Cette haine raciale, caractéristique de l’extrême droite, Yann Moix flirte dangereusement avec, comme vient le rappeler cette tribune sortie en 2007, où il dénonçait la sortie d’un film sur la cause palestinienne par le réseau Utopia :

« Croyant défendre la cause palestinienne, ils exacerbent en réalité la haine des Israéliens ; dans leur misérable shaker intellectuel, où leurs idéologies ressemblent à leurs fromages qui puent, ces alter-bobos-mondialistes utopisés, inventent chaque jour, avec un vieux Tee-shirt « Sauvons le Larzac » très délavé, le visage nouveau de l’antisémitisme contemporain : celui des babas cools inoffensifs et intellos, cinéphiles et idiots, qui en voulant défendre des victimes réelles, définissent une manière inédite de vouloir, une fois encore et comme d’habitude, en finir avec tout ce qui est juif dans l’économie du monde.  »

« Alter-bobos-mondialistes utopisés  », «  babas cools inoffensifs et intellos, cinéphiles et idiots  » : un registre caractéristique de la rhétorique haineuse d’extrême droite pour laquelle celui-ci sera d’ailleurs condamné.

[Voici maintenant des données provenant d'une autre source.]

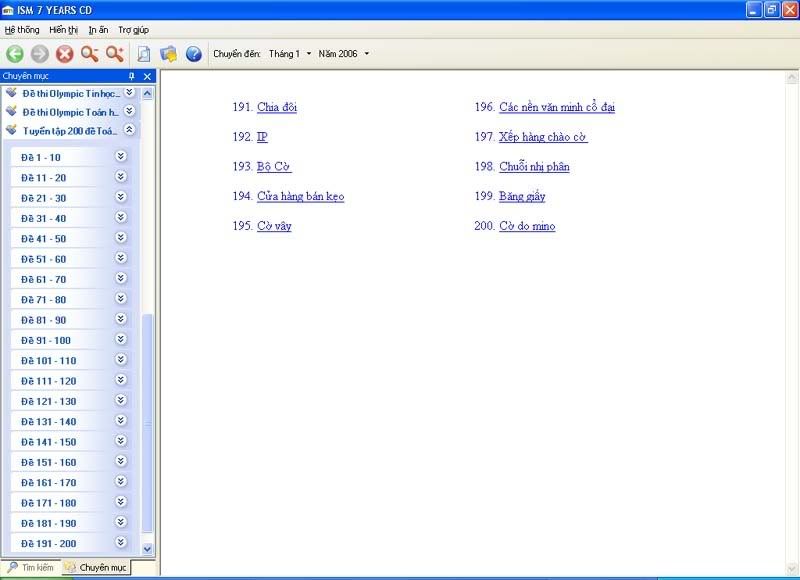Expand the Đề 1 - 10 group

[x=121, y=156]
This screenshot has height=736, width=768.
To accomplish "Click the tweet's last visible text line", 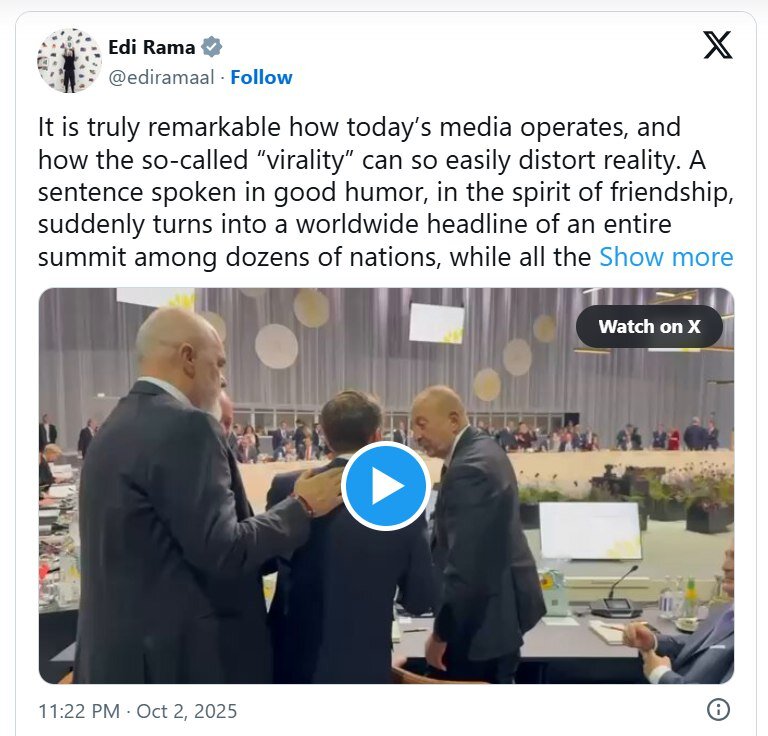I will 314,257.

Sans compter la déqualification systématique de la lutte contre l’apartheid israélien au nom de la lutte contre l’antisémite, ou pour le dire autrement, la justification de la colonisation israélienne au nom de « l’antiracisme » : argument typique de l’extrême droite israélienne.

Dès lors, au vu de tous ces éléments, on comprend mieux la haine difficilement contenue que suscite pour Yann Moix chaque apparition de Poutou sur son plateau télé. Cette haine, c’est celle envers un candidat qui dénonce la colonisation israélienne aussi bien que l’antisémitisme puant de l’extrême droite. Un candidat qui défend l’ouverture des frontières et combat toutes les formes de racisme. Un candidat ouvrier qui veut défendre l’unité de sa classe sociale contre celle qui dirige et nous exploite. Un candidat, enfin, qui combat les préjugés raciaux que cherche à nous imposer ce système et ses classes dominantes par l’intermédiaire de ces chiens de garde. Ce rôle de gardien du système capitaliste, fait d’oppression et d’exploitation, Yann Moix l’incarne à merveille, si bien d’ailleurs que du côté d’ « On n’est pas couchés », on semble prêts à oublier son parcours sulfureux. Comme l’un de ses prédécesseurs, Eric Zemmour, connu lui aussi pour ses proximités avec les thèses les plus réactionnaires. Des recrutements qui en disent long sur les critères de ce système médiatique définitivement au service des puissants.

* La seule version de cette vidéo étant diffusée par des réseaux d’extrême-droite, nous avons choisi de ne pas la relayer pour ne pas leur faire de pub. Cependant, celle-ci est trouvable et visionnable facilement sur Internet.